### What the task asks
Retype the records in full, keeping each character as it is.

Saved data entries
=====

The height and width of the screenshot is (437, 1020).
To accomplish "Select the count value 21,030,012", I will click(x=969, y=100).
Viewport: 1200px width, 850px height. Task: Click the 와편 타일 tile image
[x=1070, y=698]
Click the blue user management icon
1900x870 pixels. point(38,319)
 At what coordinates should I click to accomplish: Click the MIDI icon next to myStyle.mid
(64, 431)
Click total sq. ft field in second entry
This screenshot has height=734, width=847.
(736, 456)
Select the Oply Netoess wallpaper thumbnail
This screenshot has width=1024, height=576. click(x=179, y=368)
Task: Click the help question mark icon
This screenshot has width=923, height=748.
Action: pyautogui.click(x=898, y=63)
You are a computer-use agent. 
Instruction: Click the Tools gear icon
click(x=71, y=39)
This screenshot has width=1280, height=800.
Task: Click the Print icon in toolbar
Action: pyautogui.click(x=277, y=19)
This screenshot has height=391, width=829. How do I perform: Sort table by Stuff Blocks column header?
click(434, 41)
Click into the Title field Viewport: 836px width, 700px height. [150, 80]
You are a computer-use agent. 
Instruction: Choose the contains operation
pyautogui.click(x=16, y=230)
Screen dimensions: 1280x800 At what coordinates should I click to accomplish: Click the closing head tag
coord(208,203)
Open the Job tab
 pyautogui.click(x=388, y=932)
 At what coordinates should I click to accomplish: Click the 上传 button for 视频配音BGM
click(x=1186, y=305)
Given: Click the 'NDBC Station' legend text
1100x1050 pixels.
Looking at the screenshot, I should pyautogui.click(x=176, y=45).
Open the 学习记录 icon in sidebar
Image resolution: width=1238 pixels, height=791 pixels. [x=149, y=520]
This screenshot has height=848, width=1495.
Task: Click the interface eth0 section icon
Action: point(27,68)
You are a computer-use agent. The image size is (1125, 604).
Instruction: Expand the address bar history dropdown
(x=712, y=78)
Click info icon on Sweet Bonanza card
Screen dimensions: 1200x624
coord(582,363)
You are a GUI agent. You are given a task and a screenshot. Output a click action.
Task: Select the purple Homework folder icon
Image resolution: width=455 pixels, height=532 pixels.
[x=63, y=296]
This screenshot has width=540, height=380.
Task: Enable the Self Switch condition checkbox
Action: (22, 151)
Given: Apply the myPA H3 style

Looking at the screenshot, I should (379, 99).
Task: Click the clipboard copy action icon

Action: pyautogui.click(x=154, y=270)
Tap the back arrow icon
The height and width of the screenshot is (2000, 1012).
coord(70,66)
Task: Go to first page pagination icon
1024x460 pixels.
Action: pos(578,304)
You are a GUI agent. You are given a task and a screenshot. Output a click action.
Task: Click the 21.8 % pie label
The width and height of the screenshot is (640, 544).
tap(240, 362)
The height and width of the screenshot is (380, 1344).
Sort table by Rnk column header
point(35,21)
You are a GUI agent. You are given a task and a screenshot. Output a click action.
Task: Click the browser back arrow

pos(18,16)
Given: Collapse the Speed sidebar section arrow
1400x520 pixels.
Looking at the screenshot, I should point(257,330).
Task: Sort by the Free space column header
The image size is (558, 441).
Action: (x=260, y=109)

=====

### Answer to the problem
The height and width of the screenshot is (437, 1020).
To accomplish "Select the count value 21,030,012", I will click(x=969, y=100).
Viewport: 1200px width, 850px height. Task: Click the 와편 타일 tile image
[x=1070, y=698]
Click the blue user management icon
1900x870 pixels. point(38,319)
 At what coordinates should I click to accomplish: Click the MIDI icon next to myStyle.mid
(64, 431)
Click total sq. ft field in second entry
This screenshot has height=734, width=847.
(736, 456)
Select the Oply Netoess wallpaper thumbnail
This screenshot has width=1024, height=576. click(x=179, y=368)
Task: Click the help question mark icon
This screenshot has width=923, height=748.
Action: pyautogui.click(x=898, y=63)
You are a computer-use agent. 
Instruction: Click the Tools gear icon
click(x=71, y=39)
This screenshot has width=1280, height=800.
Task: Click the Print icon in toolbar
Action: pyautogui.click(x=277, y=19)
This screenshot has height=391, width=829. How do I perform: Sort table by Stuff Blocks column header?
click(434, 41)
Click into the Title field Viewport: 836px width, 700px height. [150, 80]
You are a computer-use agent. 
Instruction: Choose the contains operation
pyautogui.click(x=16, y=230)
Screen dimensions: 1280x800 At what coordinates should I click to accomplish: Click the closing head tag
coord(208,203)
Open the Job tab
 pyautogui.click(x=388, y=932)
 At what coordinates should I click to accomplish: Click the 上传 button for 视频配音BGM
click(x=1186, y=305)
Given: Click the 'NDBC Station' legend text
1100x1050 pixels.
Looking at the screenshot, I should pyautogui.click(x=176, y=45).
Open the 学习记录 icon in sidebar
Image resolution: width=1238 pixels, height=791 pixels. [x=149, y=520]
This screenshot has height=848, width=1495.
Task: Click the interface eth0 section icon
Action: point(27,68)
You are a computer-use agent. The image size is (1125, 604).
Instruction: Expand the address bar history dropdown
(x=712, y=78)
Click info icon on Sweet Bonanza card
Screen dimensions: 1200x624
coord(582,363)
You are a GUI agent. You are given a task and a screenshot. Output a click action.
Task: Select the purple Homework folder icon
Image resolution: width=455 pixels, height=532 pixels.
[x=63, y=296]
This screenshot has width=540, height=380.
Task: Enable the Self Switch condition checkbox
Action: (22, 151)
Given: Apply the myPA H3 style

Looking at the screenshot, I should (379, 99).
Task: Click the clipboard copy action icon

Action: pyautogui.click(x=154, y=270)
Tap the back arrow icon
The height and width of the screenshot is (2000, 1012).
coord(70,66)
Task: Go to first page pagination icon
1024x460 pixels.
Action: pos(578,304)
You are a GUI agent. You are given a task and a screenshot. Output a click action.
Task: Click the 21.8 % pie label
The width and height of the screenshot is (640, 544).
tap(240, 362)
The height and width of the screenshot is (380, 1344).
Sort table by Rnk column header
point(35,21)
You are a GUI agent. You are given a task and a screenshot. Output a click action.
Task: Click the browser back arrow

pos(18,16)
Given: Collapse the Speed sidebar section arrow
1400x520 pixels.
Looking at the screenshot, I should point(257,330).
Task: Sort by the Free space column header
The image size is (558, 441).
Action: (x=260, y=109)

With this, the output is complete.